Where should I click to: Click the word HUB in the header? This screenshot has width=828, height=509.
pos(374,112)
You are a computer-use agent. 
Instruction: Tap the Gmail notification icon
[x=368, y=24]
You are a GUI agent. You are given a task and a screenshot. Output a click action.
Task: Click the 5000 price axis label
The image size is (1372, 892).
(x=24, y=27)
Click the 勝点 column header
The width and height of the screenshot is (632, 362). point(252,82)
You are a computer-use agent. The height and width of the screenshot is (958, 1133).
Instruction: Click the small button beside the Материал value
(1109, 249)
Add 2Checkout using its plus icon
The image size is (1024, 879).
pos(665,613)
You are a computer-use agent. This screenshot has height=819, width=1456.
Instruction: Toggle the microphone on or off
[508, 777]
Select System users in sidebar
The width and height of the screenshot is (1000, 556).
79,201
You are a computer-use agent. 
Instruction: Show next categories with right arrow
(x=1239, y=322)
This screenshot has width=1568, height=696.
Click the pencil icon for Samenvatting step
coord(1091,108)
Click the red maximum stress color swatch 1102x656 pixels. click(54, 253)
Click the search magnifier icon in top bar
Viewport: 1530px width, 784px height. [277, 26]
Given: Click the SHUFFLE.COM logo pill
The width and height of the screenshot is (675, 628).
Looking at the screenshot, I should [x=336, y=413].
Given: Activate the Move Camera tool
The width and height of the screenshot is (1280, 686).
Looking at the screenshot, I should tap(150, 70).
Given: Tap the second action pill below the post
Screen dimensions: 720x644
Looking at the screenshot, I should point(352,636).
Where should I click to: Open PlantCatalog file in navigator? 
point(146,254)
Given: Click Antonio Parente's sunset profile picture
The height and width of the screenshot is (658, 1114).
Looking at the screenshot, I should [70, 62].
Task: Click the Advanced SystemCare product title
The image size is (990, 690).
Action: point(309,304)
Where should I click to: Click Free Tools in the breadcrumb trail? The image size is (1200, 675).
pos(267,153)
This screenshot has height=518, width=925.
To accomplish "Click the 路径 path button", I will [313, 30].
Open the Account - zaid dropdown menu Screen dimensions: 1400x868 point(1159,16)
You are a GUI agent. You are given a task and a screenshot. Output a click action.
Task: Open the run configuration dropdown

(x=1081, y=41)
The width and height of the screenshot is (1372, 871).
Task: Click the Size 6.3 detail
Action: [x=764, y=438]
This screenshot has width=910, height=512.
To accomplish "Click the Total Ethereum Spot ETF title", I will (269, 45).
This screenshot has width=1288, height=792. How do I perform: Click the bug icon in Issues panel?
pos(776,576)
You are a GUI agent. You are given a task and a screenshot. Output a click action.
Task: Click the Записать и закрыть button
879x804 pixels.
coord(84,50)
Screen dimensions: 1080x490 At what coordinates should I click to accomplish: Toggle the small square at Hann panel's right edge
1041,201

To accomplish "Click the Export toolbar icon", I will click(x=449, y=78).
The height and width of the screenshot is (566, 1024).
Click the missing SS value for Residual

» What you have to do:
Recast every line of the records above as a Markdown table with two columns, Row and Line, numbering the rows and leaving out blank lines.

» Exercise answer:
| Row | Line |
|---|---|
| 1 | Where should I click to: Click the word HUB in the header? This screenshot has width=828, height=509. |
| 2 | pos(374,112) |
| 3 | You are a computer-use agent.  |
| 4 | Instruction: Tap the Gmail notification icon |
| 5 | [x=368, y=24] |
| 6 | You are a GUI agent. You are given a task and a screenshot. Output a click action. |
| 7 | Task: Click the 5000 price axis label |
| 8 | The image size is (1372, 892). |
| 9 | (x=24, y=27) |
| 10 | Click the 勝点 column header |
| 11 | The width and height of the screenshot is (632, 362). point(252,82) |
| 12 | You are a computer-use agent. The height and width of the screenshot is (958, 1133). |
| 13 | Instruction: Click the small button beside the Материал value |
| 14 | (1109, 249) |
| 15 | Add 2Checkout using its plus icon |
| 16 | The image size is (1024, 879). |
| 17 | pos(665,613) |
| 18 | You are a computer-use agent. This screenshot has height=819, width=1456. |
| 19 | Instruction: Toggle the microphone on or off |
| 20 | [508, 777] |
| 21 | Select System users in sidebar |
| 22 | The width and height of the screenshot is (1000, 556). |
| 23 | 79,201 |
| 24 | You are a computer-use agent.  |
| 25 | Instruction: Show next categories with right arrow |
| 26 | (x=1239, y=322) |
| 27 | This screenshot has width=1568, height=696. |
| 28 | Click the pencil icon for Samenvatting step |
| 29 | coord(1091,108) |
| 30 | Click the red maximum stress color swatch 1102x656 pixels. click(54, 253) |
| 31 | Click the search magnifier icon in top bar |
| 32 | Viewport: 1530px width, 784px height. [277, 26] |
| 33 | Given: Click the SHUFFLE.COM logo pill |
| 34 | The width and height of the screenshot is (675, 628). |
| 35 | Looking at the screenshot, I should [x=336, y=413]. |
| 36 | Given: Activate the Move Camera tool |
| 37 | The width and height of the screenshot is (1280, 686). |
| 38 | Looking at the screenshot, I should tap(150, 70). |
| 39 | Given: Tap the second action pill below the post |
| 40 | Screen dimensions: 720x644 |
| 41 | Looking at the screenshot, I should point(352,636). |
| 42 | Where should I click to: Open PlantCatalog file in navigator?  |
| 43 | point(146,254) |
| 44 | Given: Click Antonio Parente's sunset profile picture |
| 45 | The height and width of the screenshot is (658, 1114). |
| 46 | Looking at the screenshot, I should [70, 62]. |
| 47 | Task: Click the Advanced SystemCare product title |
| 48 | The image size is (990, 690). |
| 49 | Action: point(309,304) |
| 50 | Where should I click to: Click Free Tools in the breadcrumb trail? The image size is (1200, 675). |
| 51 | pos(267,153) |
| 52 | This screenshot has height=518, width=925. |
| 53 | To accomplish "Click the 路径 path button", I will [313, 30]. |
| 54 | Open the Account - zaid dropdown menu Screen dimensions: 1400x868 point(1159,16) |
| 55 | You are a GUI agent. You are given a task and a screenshot. Output a click action. |
| 56 | Task: Open the run configuration dropdown |
| 57 | (x=1081, y=41) |
| 58 | The width and height of the screenshot is (1372, 871). |
| 59 | Task: Click the Size 6.3 detail |
| 60 | Action: [x=764, y=438] |
| 61 | This screenshot has width=910, height=512. |
| 62 | To accomplish "Click the Total Ethereum Spot ETF title", I will (269, 45). |
| 63 | This screenshot has width=1288, height=792. How do I perform: Click the bug icon in Issues panel? |
| 64 | pos(776,576) |
| 65 | You are a GUI agent. You are given a task and a screenshot. Output a click action. |
| 66 | Task: Click the Записать и закрыть button |
| 67 | 879x804 pixels. |
| 68 | coord(84,50) |
| 69 | Screen dimensions: 1080x490 At what coordinates should I click to accomplish: Toggle the small square at Hann panel's right edge |
| 70 | 1041,201 |
| 71 | To accomplish "Click the Export toolbar icon", I will click(x=449, y=78). |
| 72 | The height and width of the screenshot is (566, 1024). |
| 73 | Click the missing SS value for Residual |